U.S. Treasuries and related exchange traded funds were slightly higher Thursday ahead of the Federal Reserve’s annual Jackson Hole summit as investors waited on a potential outline on the central bank’s bond tapering outlook.
On Thursday, the Vanguard Intermediate-Term Treasury Index Fund ETF Shares (VGIT) was flat and the Vanguard Long-Term Treasury Index Fund ETF Shares (VGLT) rose 0.2%. Meanwhile, yields on benchmark 10-year Treasury notes were unchanged at 1.342%. Bond prices and yields have an inverse relationship.
The Fed’s Jackson Hole symposium, during which central bankers from around the world come together, will be held virtually on Friday. St. Louis Fed President James Bullard has already stated that he wants to see the central bank start cutting back on its asset purchases to help obviate inflationary pressures.

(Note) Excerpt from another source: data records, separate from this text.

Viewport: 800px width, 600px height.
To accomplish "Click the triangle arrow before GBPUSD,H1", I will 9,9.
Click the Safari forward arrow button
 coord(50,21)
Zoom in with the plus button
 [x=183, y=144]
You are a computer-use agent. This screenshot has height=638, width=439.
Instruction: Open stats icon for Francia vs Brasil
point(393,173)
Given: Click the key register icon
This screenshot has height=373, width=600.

“I think a lot depends on whether inflation going to moderate in 2022 or not. I’m a little skeptical that it is. I think we’re going to get at least 2.5% inflation in 2022, maybe higher than that and there’s some risk to the upside on that,” Bullard told CNBC.
Bullard even warned that the Fed could get “aggressive” if the tapering is not enough to contain inflation.

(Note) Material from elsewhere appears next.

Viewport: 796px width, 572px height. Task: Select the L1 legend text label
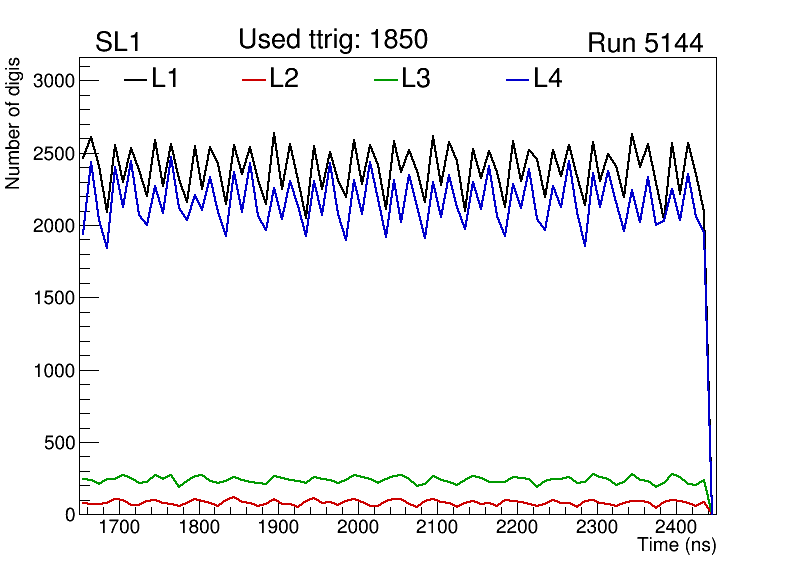click(x=165, y=79)

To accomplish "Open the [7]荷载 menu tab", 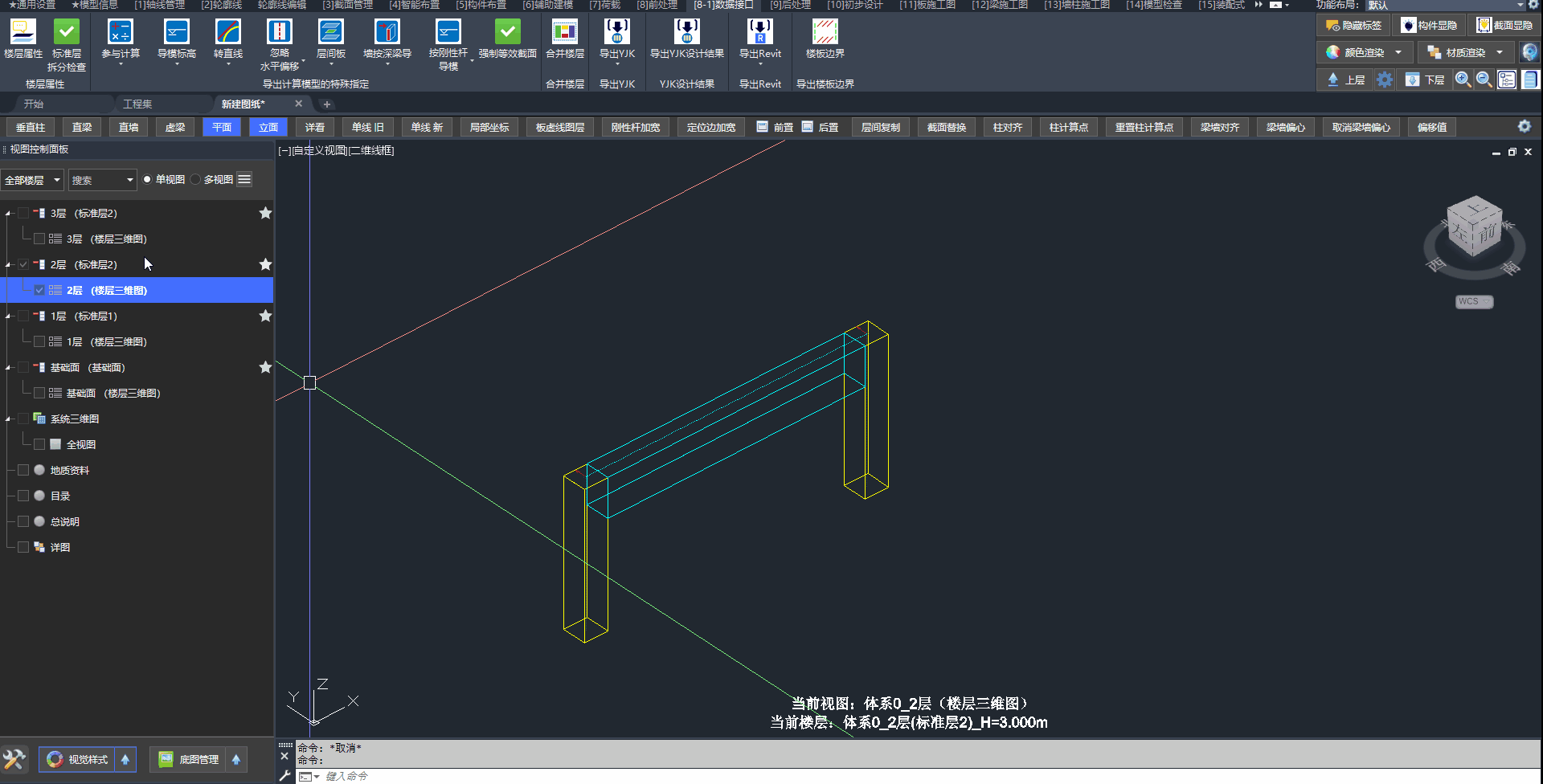I will click(x=604, y=5).
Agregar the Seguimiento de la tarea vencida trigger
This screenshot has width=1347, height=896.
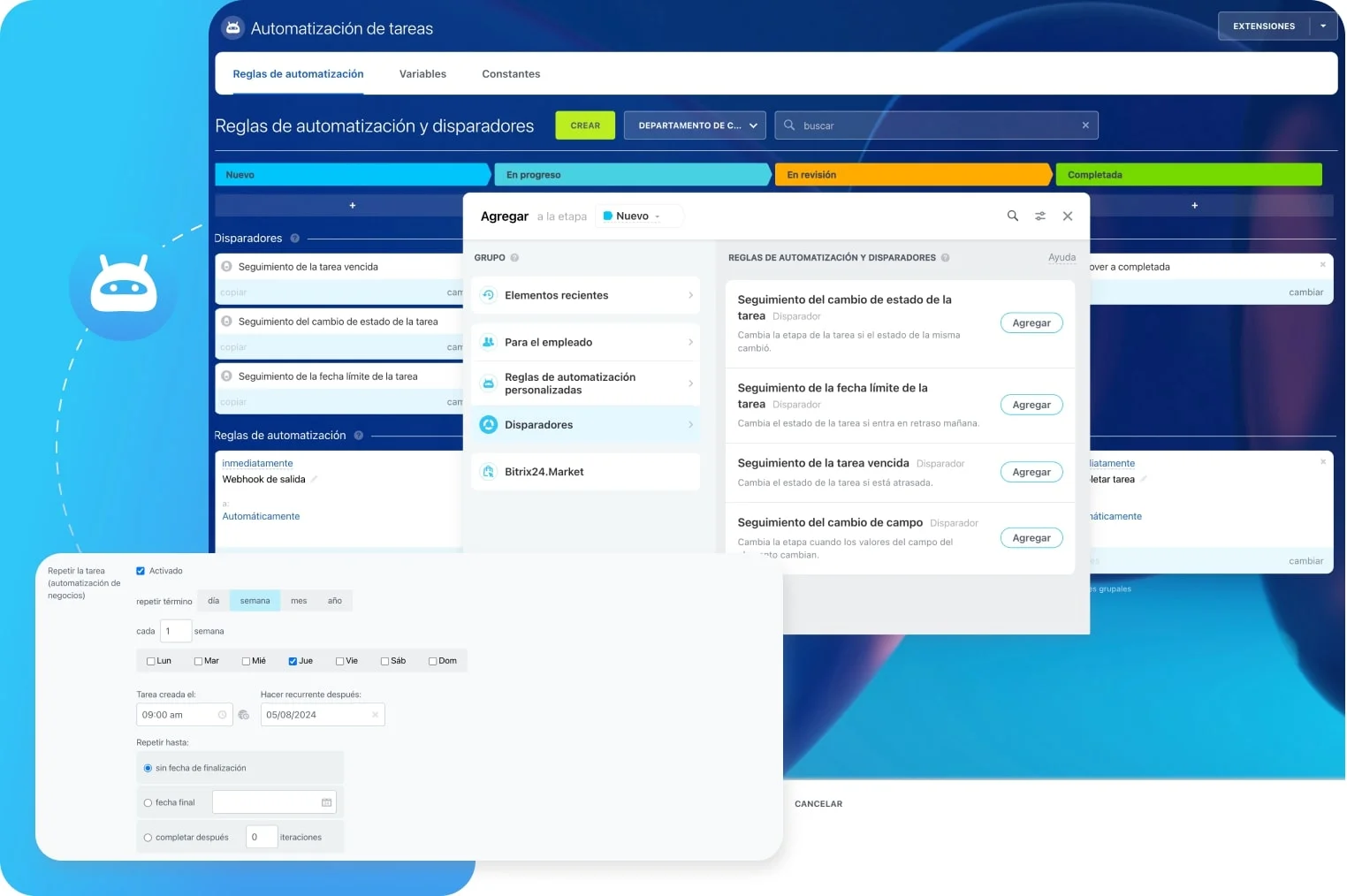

Dallas Fed President Robert Kaplan stated that the U.S. economy is still on track for the Federal Reserve to begin cutting its massive monthly bond purchases in October or soon after, Reuters reports.

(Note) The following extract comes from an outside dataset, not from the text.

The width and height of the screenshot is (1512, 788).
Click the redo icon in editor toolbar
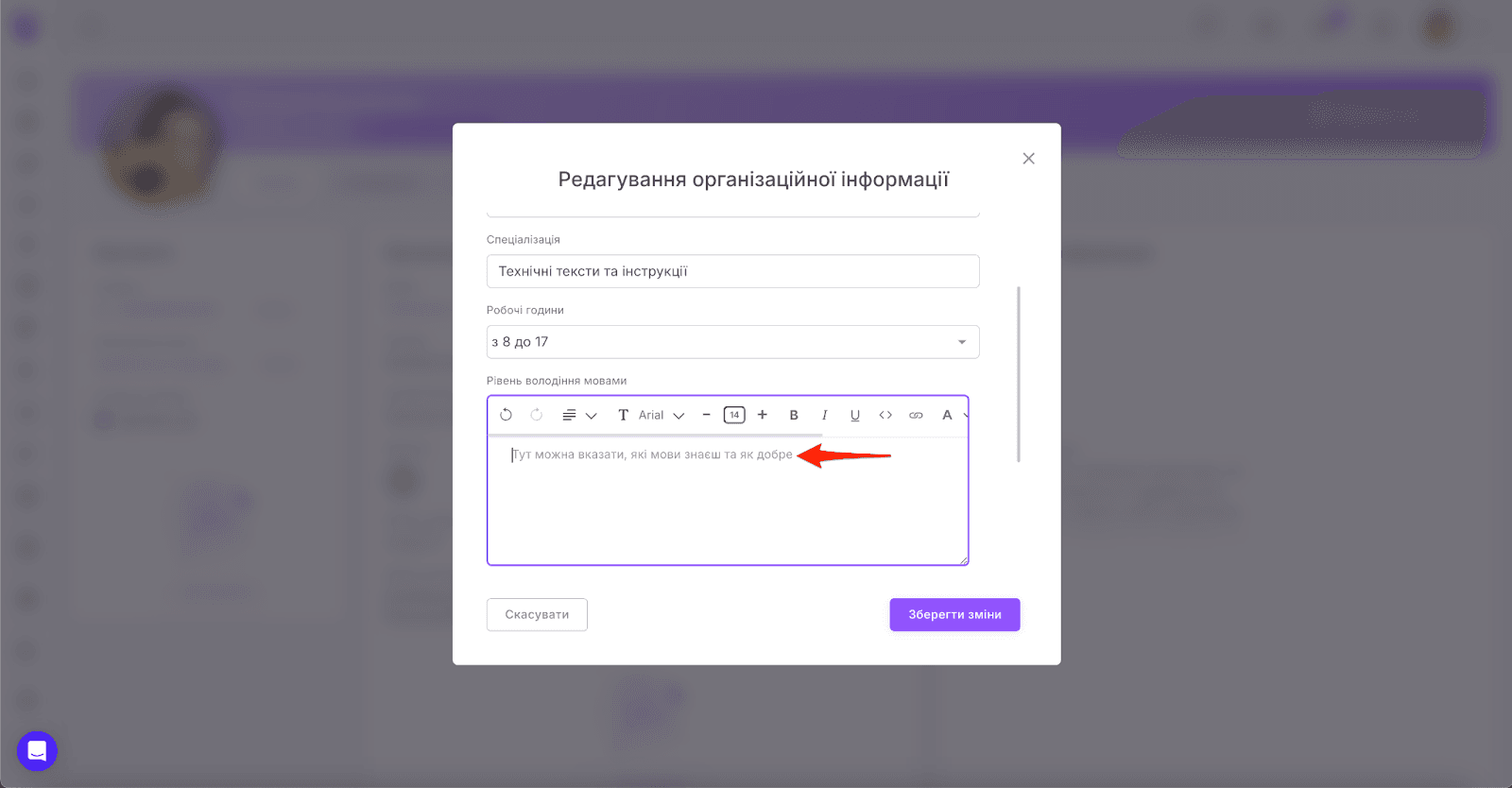536,415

“Based on everything I am seeing I don’t see anything at this point that would cause me to materially change my outlook,” Kaplan told CNBC. “Based on all that it would continue to be my view that when we get to the September meeting we would be well served to announce a plan for adjusting purchases and begin to execute that plan in October or shortly thereafter.”
However, Chris Watling, CEO and chief market strategist at Longview Economics, told CNBC that Powell’s statement on Friday could be “a little bit more dovish than the market expects.” Watling also believed that the Fed would roll back bond purchases more slowly than the market anticipated, which would “allow markets to keep moving higher.”